A um quarto para a meia-noite entrámos na discoteca, já bastante animada e cheia de gente. Confesso que estava um pouco assustada. Como posso eu estar neste estado e porque nunca tinha vindo antes a uma discoteca? Para começar não conhecia aquela discoteca e sabe-se lá para que sítio me estavam a levar estas minhas tolas amigas. E venho de uma família muito ligada ao trabalho e cultivo da terra e um pouco conservadora. Era uma pequena vila feliz e pacata em que todos eram primo daquele, tio do outro. Vim estudar numa das universidades mais populares do país. Desde pequena que dava sinais de vir a ser uma pessoa bem sucedida, e para isso tinha de ser bem formada. Estou aqui agora, para ser dentista. Sempre brinquei com alguns dos dentes dos animais que eram mortos na minha quinta e arrancava, ou tentava arrancar os dentes às minhas bonecas e nenucos. E sabem como é difícil arranjam uma boneca com dentes? É quase impossível! E não, não há nada de bizarro nisto. Há quem passe a sua infância a pensar em príncipes e a pentear e maquilhar as bonecas enquanto eu preferia meter-lhes um sorriso bonito.
E agora perguntam-me se ainda sou virgem? Sou tímida e um pouco reservada, mas também sou humana, lógico que não meu caro leitor. Essa já eu perdi com os meus 17 aninhos. É que, sem ser convencida, eu também sou uma rapariga bonita. Mas discotecas, nunca vi por dentro. Espaços atabafados, suados e excessivamente alcoolizados não me fascinam. E a música então, nem quero falar. Mas aqui estou eu, que não se deve julgar nada pelo aspecto – por mais hediondo que seja.
Entrámos as três juntas e connosco uma brisa de ar fresco (estava mesmo a ser precisa) e o resultado foi sermos descobertas por todos os olhares da noite. Tanto pior. Como se nada fosse fomos as três fingir dançar para a pista de dança. E dez minutos depois já elas estavam abraçadas a dois tipos com pinta de engatatão, ou seja vinte minutos de preliminares e cinco minutos do acto em si e acaba-se assim uma noite de «farra» … Se é que me entendem.

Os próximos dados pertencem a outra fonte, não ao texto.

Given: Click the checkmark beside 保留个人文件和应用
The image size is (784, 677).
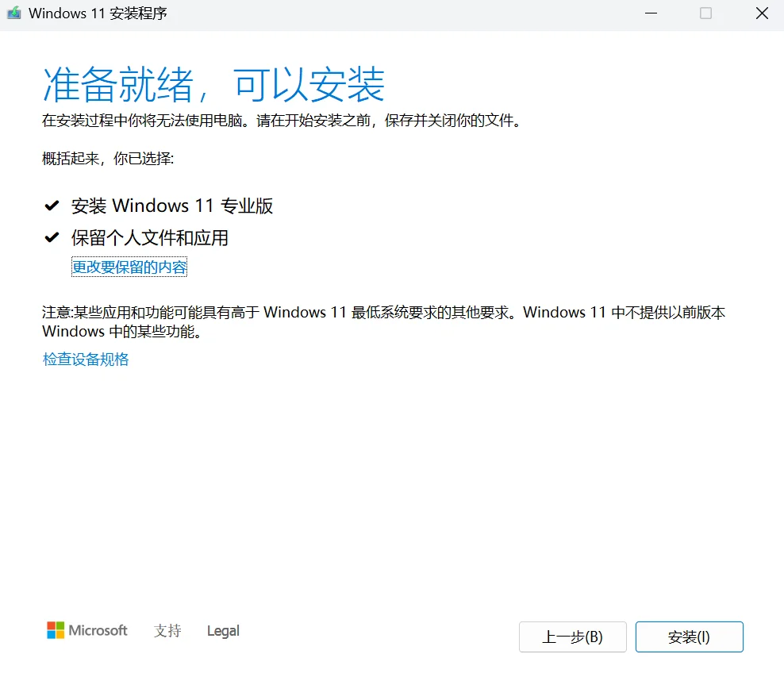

Sozinha, vou até ao balcão. Talvez com uma, ou duas bebidas veja este lugarzinho um pouco melhor. Atendida pelo Sr. Sorriso Maroto, um metro e oitenta de mau caminho, vestindo uma t-shirt branca cavada que realçava a sua pele morena e aos seus bíceps e… Meu Deus, como desejei, naquele momento, que nada vestisse da cintura para baixo.

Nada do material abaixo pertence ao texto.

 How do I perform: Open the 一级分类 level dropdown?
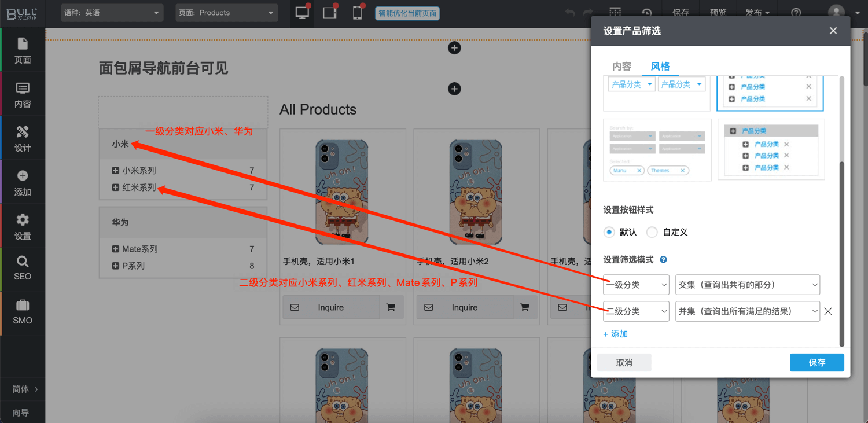click(x=635, y=285)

- O que vais querer? És nova por estas andanças? – O tipo falou, tirando-me desta extasia e descobriu-me, cretino.
- Sim, sou. E estou um pouco à toa aqui. Vim com umas amigas que ao acabar da noite estarão decerto a estudar anatomia com dois gajos burros e podres de bêbados. O que me aconselhas? – Disse enquanto olhava para as garrafas coloridas.
Ao que parece, o cretino bonzão também achou piada à forma como eu falava e deu-me então uma bebida a que disse ser da sua própria autoria! «A especialidade do Marcus». Olhei um pouco desconfiada para o copo e ele riu-se de novo da minha figura e disse-me que era seguro de beber aquela coisa. E a verdade se diga, gostei daquilo, quase tanto quanto acabar a noite na sua cama, a seu lado, e descobrir que ele é um bom estudante da anatomia do corpo humano.